Deb’s NYNY prompt for this week is about glamour. I agree with just about everything she says, especially about getting clothes tailored. Speaking as guy who has a 20 inch neck, if I did not get my shirts taken in they would look like a balloon.
There is one small point she makes that I wanted to make the theme of my own post. She mentions:
“The old cliche about looking your best helps you feel your best does have some merit, especially if you have love or job related goals. It doesn’t mean that you need to fit anyone else’s mold of looking your best but your own. If you don’t like wearing makeup, don’t. If you don’t like wearing a tie, don’t. This is about being the best personal you you can be and about feeling good in your own skin.”
Here’s the thing, there are a LOT of people who cannot get out of their own way when it comes to what they wear. This is especially true of people in the occult and magic community. Because the volume on our inner worlds is often as high, or higher than than the volume on our outer world, we can sometimes loose sight of how influential some of the outer stuff is.

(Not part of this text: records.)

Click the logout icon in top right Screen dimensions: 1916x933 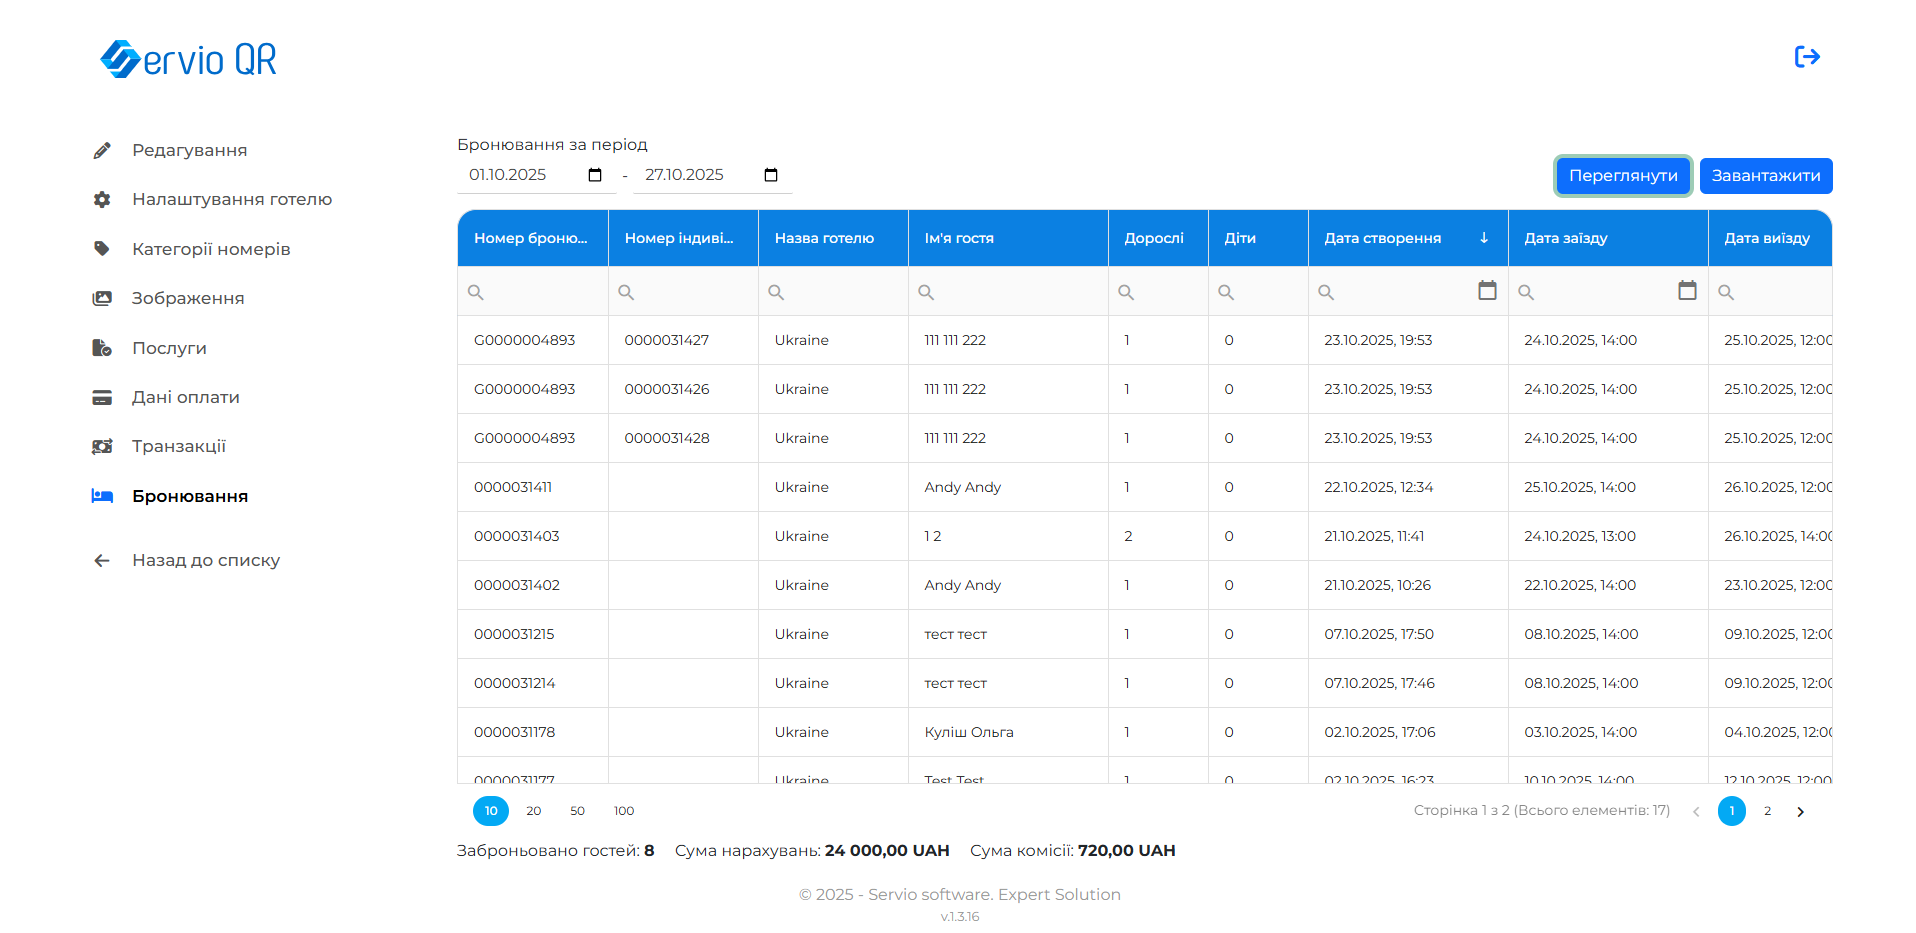click(1806, 57)
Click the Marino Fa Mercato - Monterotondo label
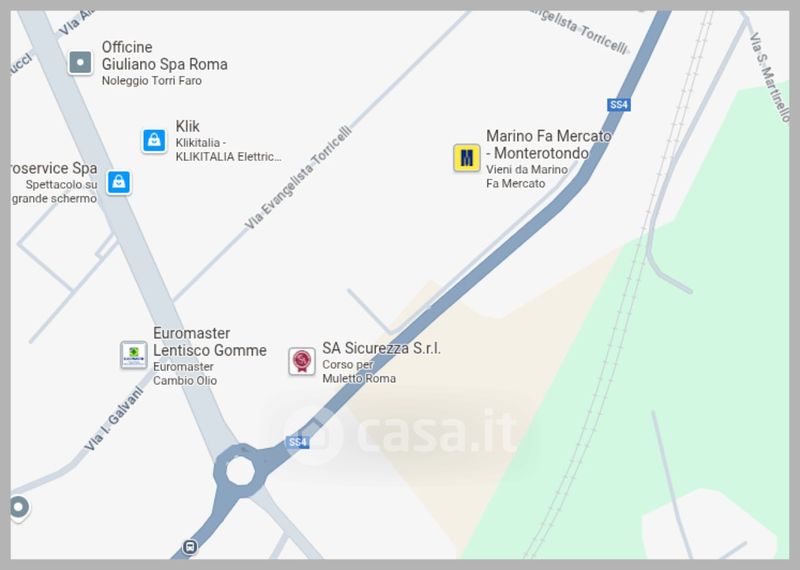Screen dimensions: 800x570 pos(548,144)
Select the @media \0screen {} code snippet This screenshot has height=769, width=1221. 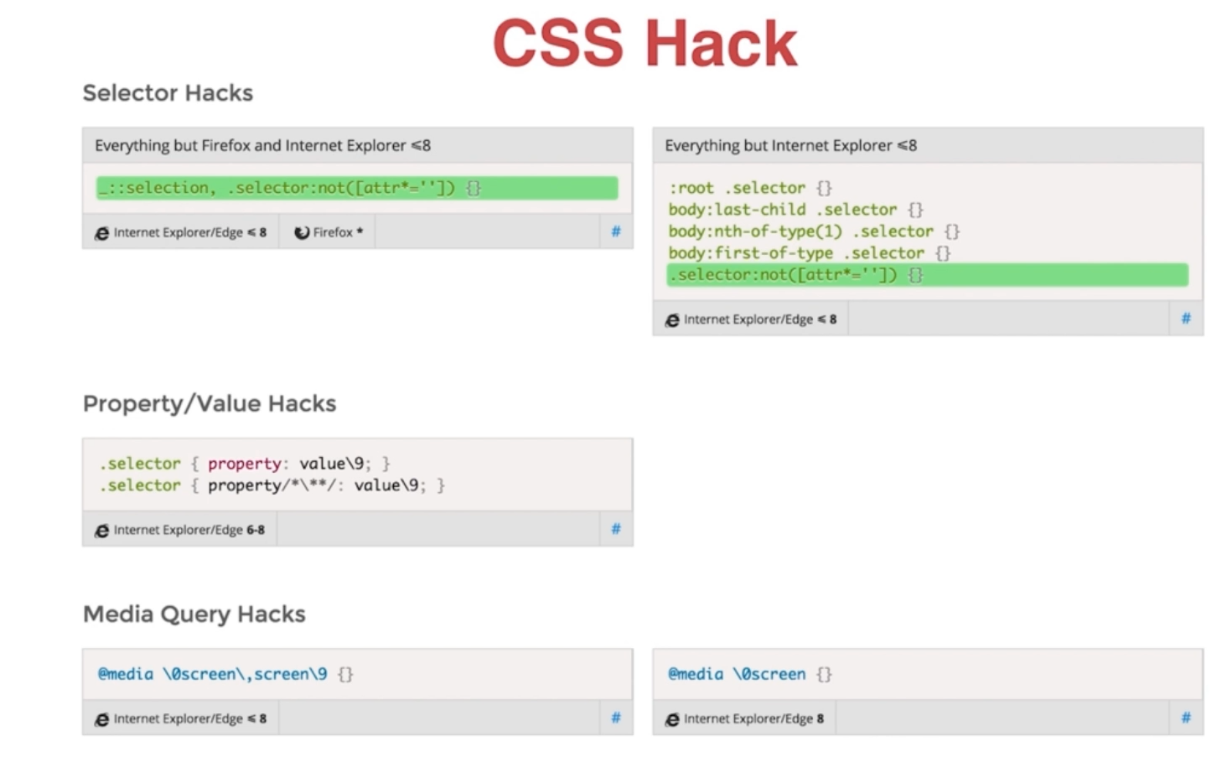coord(749,674)
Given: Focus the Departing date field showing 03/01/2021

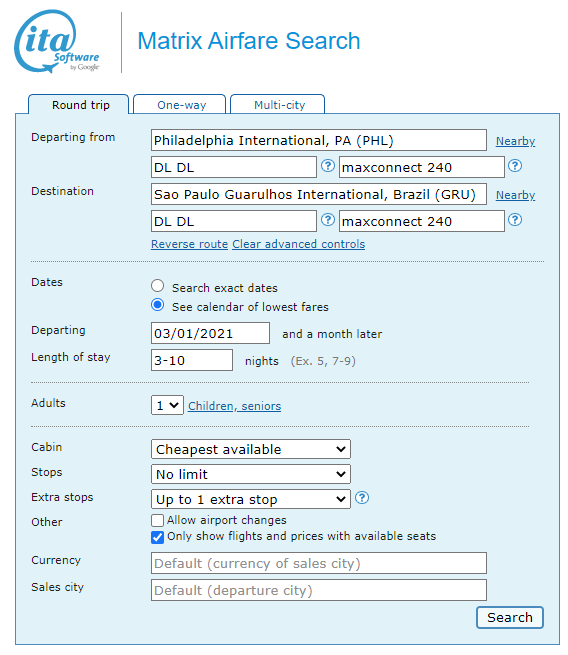Looking at the screenshot, I should (x=210, y=333).
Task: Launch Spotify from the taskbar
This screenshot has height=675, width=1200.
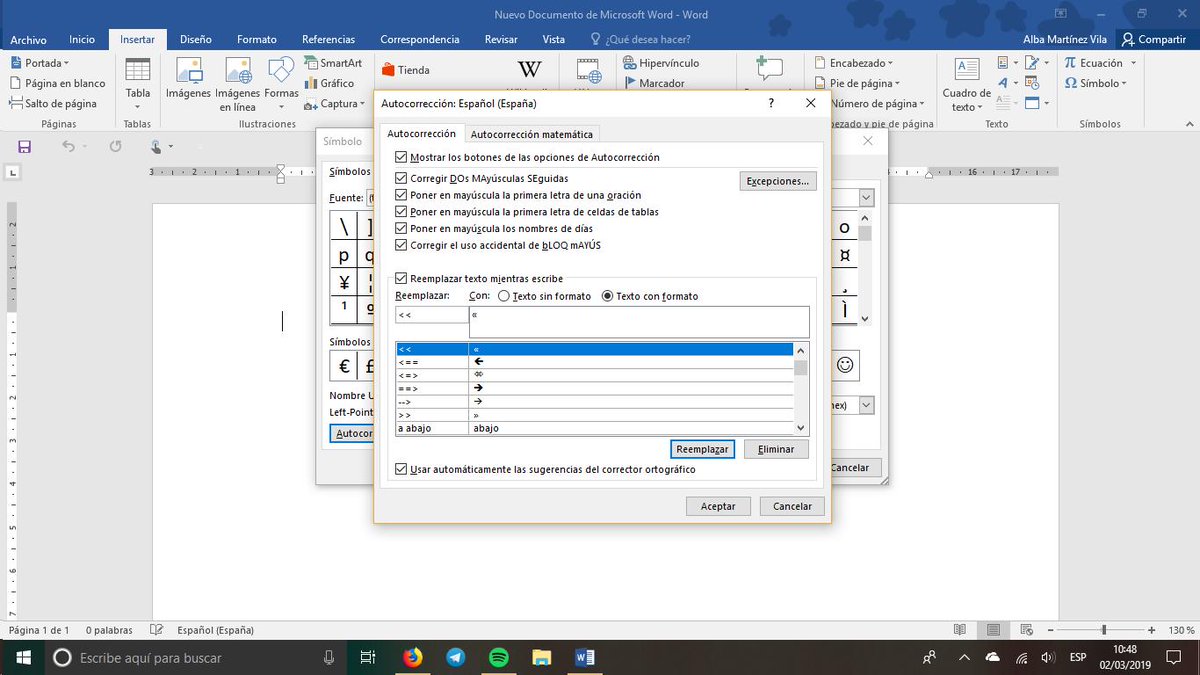Action: 498,658
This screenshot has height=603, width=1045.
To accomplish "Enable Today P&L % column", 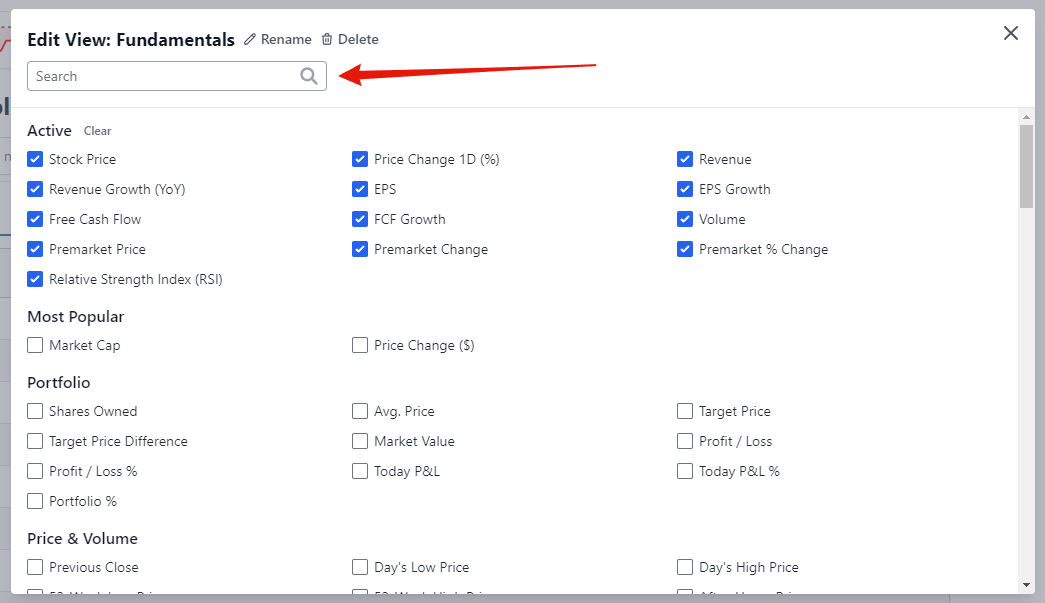I will pos(685,471).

Sometimes we can also get so wrapped up in the way we think the world should work, that we forget how it does work.
Last year when I wrote a piece for the blog on the power of the necktie I got a few responses that were negative: one claiming that ties are a backward anachronism and that “appearances are nothing, reality matters”. Since then I have been doing some talks here and there and spoken with more people who find a tie to be outside their comfort zone, and feel that it is a betrayal of what they stand for.
Here is the thing though: appearances DO matter. They matter a lot. In just about any executive position, you can have all the skill in the world, but if you cannot project the image that people respond to, it doesn’t matter. In an election a candidate with gravitas with beat a candidate with intelligence every time. I was once laid off from a job over the fact that I did not dress as professionally as the other worker in the same position. Never mind the fact that the company was so casual that people sometimes wore pajamas to work; when it came down to finding a factor to differentiate between us: that was what it came down to.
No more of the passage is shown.